My colleague Grim Eide @grei have found a sweet workaround 🙂
If you have trouble deploying printers after applying critical updates according to MS16-087 (KB3170455) try this tweak: Edit the register on your print server. If you change the value of the key PrinterDriverAttributes under HKLM\System\CurrentControlSet\Control\Print\Enviroments\Windowsx64\Drivers\…\Driver name\ and restart the print server, you are able to make Windows treat the driver as packaged, and it will install unattended with gpo. The hex number has to be odd, i.e. 41
Restart server .
According to MS the 1 flag for PrinterDriverAttributes stands for PRINTER_DRIVER_PACKAGE_AWARE. This will treat the driver as package aware, which means a CAB package will be created, including the inf and the catalog. The package will be installed through setupapi.dll when installing the driver, validating that the catalog is trusted, and that hashes for all files are included in the catalog.

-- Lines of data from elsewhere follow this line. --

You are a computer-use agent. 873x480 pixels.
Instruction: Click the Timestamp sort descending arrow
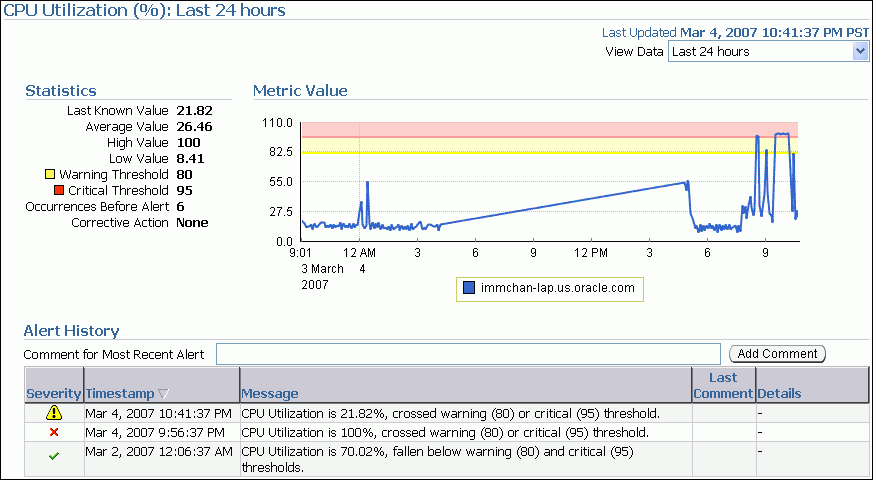[164, 394]
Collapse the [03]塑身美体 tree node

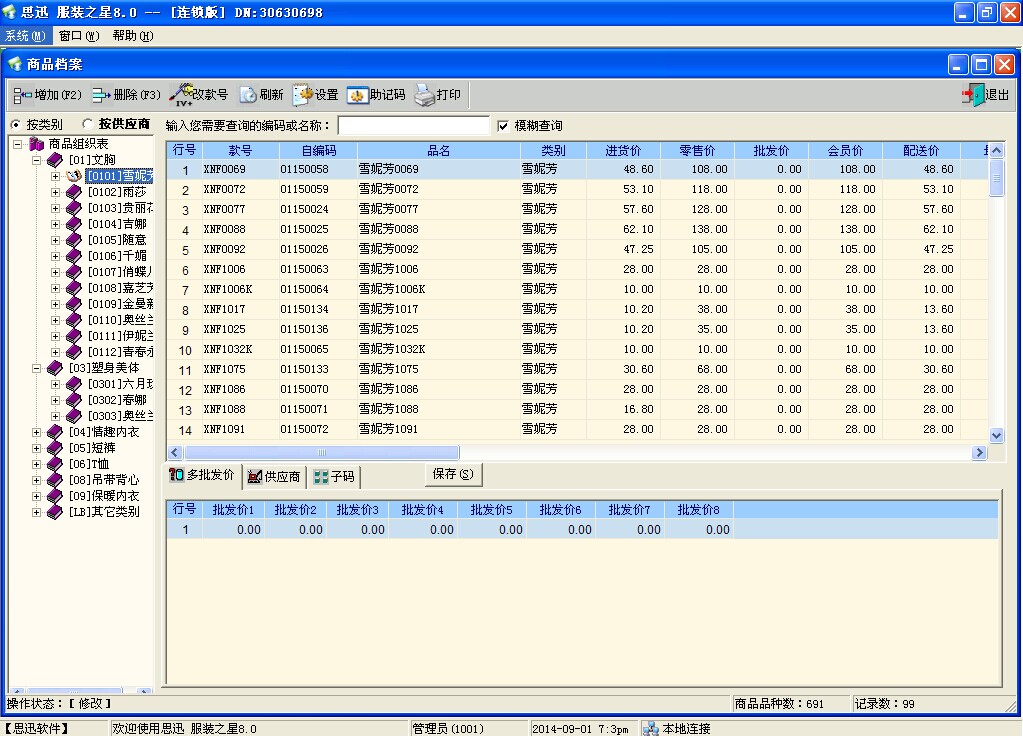click(x=37, y=368)
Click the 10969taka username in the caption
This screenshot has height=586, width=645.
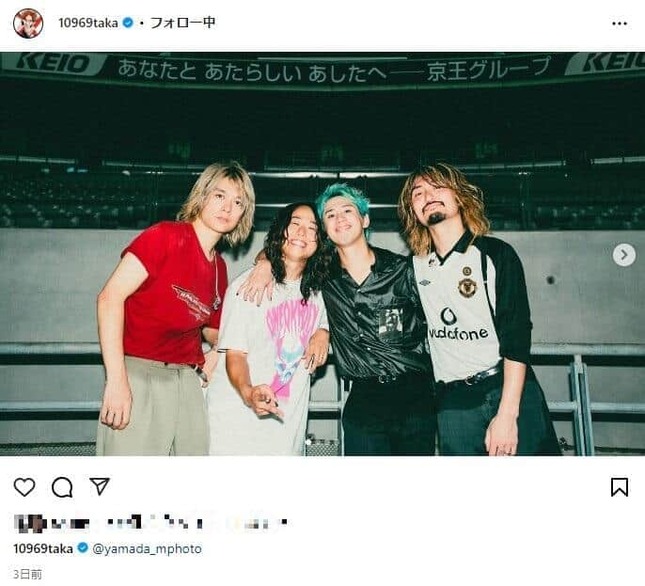point(43,549)
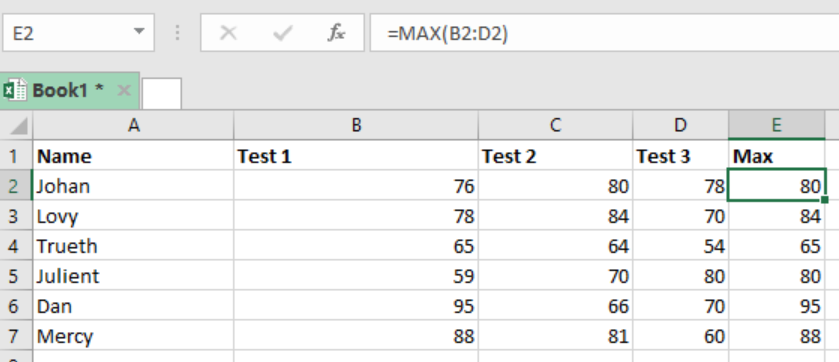This screenshot has width=839, height=362.
Task: Click Dan's Test 1 score 95
Action: click(356, 306)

BTW: To keep the original settings for the printer driver and only make it Pakage aware you shold add 1 to the original value of PrinterDriverAttributes. In my print enviroment the original attribute had the value 4, so I changed it to 5 and that made it Pakage aware. Different versions of the driver (and different vendors) might need other values.
If you have Canon printers in your environment, DO NOT INSTALL the listed patches below!
- If the patch gets installed, GPO will not be able to connect to the printers ..
On pc clients the only solution is to uninstall the patch..
Canon has said there will be a solution to this before end of september 2016..
The reason why this fails is because the Canon driver is not Package aware..
HP printers no problem..
- On Citrix terminal servers you can do the following if the patch is installed:
– Create a new vdisk version , boot it up in maintenance , connect to the printer and trigger driver update for the Canon driver.
Windows 10 -1511
Windows 8.1 and older